I didn't do the math, but it was around twenty years since I'd sat on a couch watching a movie with a woman other than Mara. It felt like I'd regressed to high school. We weren't close enough to be touching but I was aware of her presence the whole time, watching her out of the corner of my eye every time she moved, noticing the clean smell of her shampoo, forcing myself to keep my eyes locked on the screen when she lifted her arms above her head for a long stretch. Feeling her go quiet during the quite hot sex scene in the movie. We chatted some, but mostly just sat quietly and watched. After it ended she smiled shyly and thanked me and left for her house soon after. I had a hard time sleeping that night, turning the afternoon over in my head, trying to decide whether it was just an innocent thing or if something had really changed.
I thought about that night many times through the following fall and winter.
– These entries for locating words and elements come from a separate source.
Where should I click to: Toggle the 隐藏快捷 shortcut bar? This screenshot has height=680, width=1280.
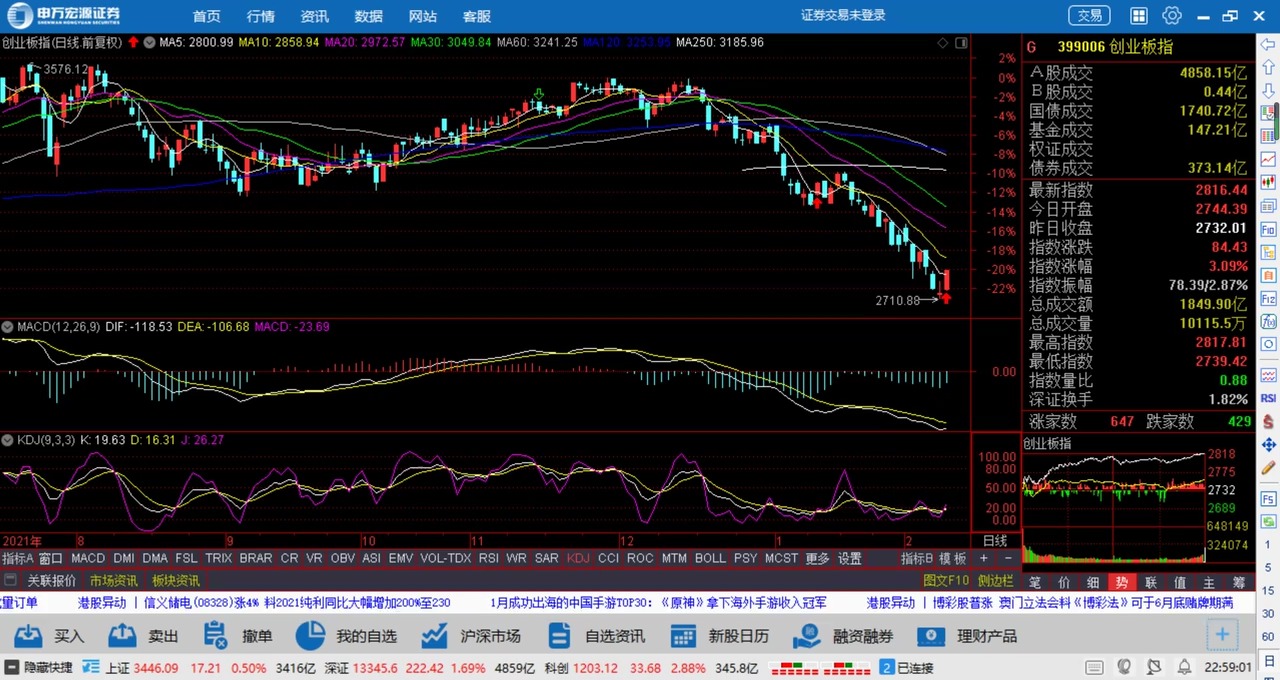pyautogui.click(x=40, y=667)
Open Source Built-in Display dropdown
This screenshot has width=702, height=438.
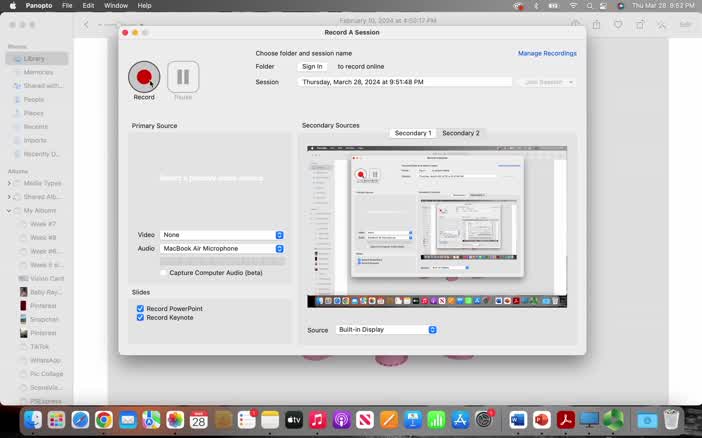coord(386,330)
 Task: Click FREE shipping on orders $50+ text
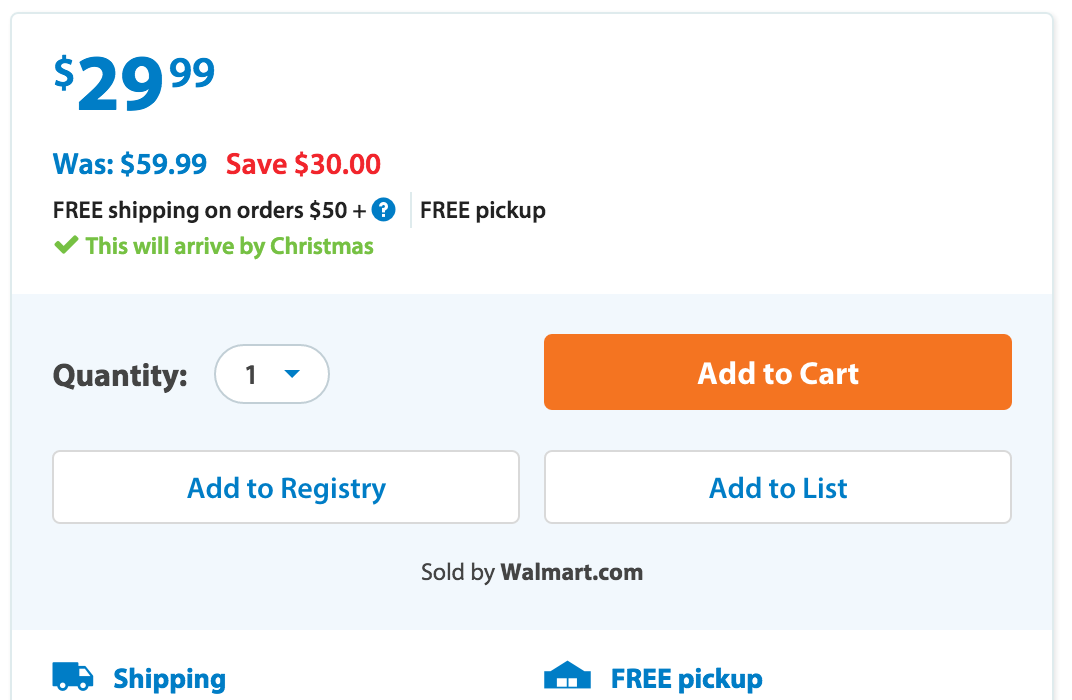click(x=209, y=211)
I wondered what would have happened if I would have tried something, made some kind of move to show that I was interested in... in what? The thoughts were incoherent in my own head. I didn't want to pursue a tryst or affair with Jessica, right? Even voicing the idea silently in my mind sounded absurd. But I couldn't stop thinking about it. The warmth of her body next to mine, the way she breathed as we watched the sex scenes of the movie together. I played it over and over in my head, trying to figure out why I was lingering on what was on the surface nothing more than an innocent get together. I spent as much time wondering whether she felt something, too, or if I was just driving myself crazy over nothing. Either way, I was more anxious then ever for the retreat week to come.
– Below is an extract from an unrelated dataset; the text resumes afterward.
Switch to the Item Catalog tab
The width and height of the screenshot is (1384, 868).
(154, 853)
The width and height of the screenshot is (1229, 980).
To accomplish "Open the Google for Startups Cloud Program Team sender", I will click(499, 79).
Then the pandemic hit. We saw plenty of Jessica and Craig, but almost always as a group. We had nervous dinners on each other's back decks while the kids played outside. The company retreat still happened (of course it did) but it was moved to Zoom so instead of having time alone, Jessica and I each spent the week wrangling kids to try to avoid disrupting the endless conference calls. Even after the vaccines came the retreat stayed on Zoom for the next year and I began to despair that those weeks -- what I referred to in my imagination as my weeks with Jessica -- would never return.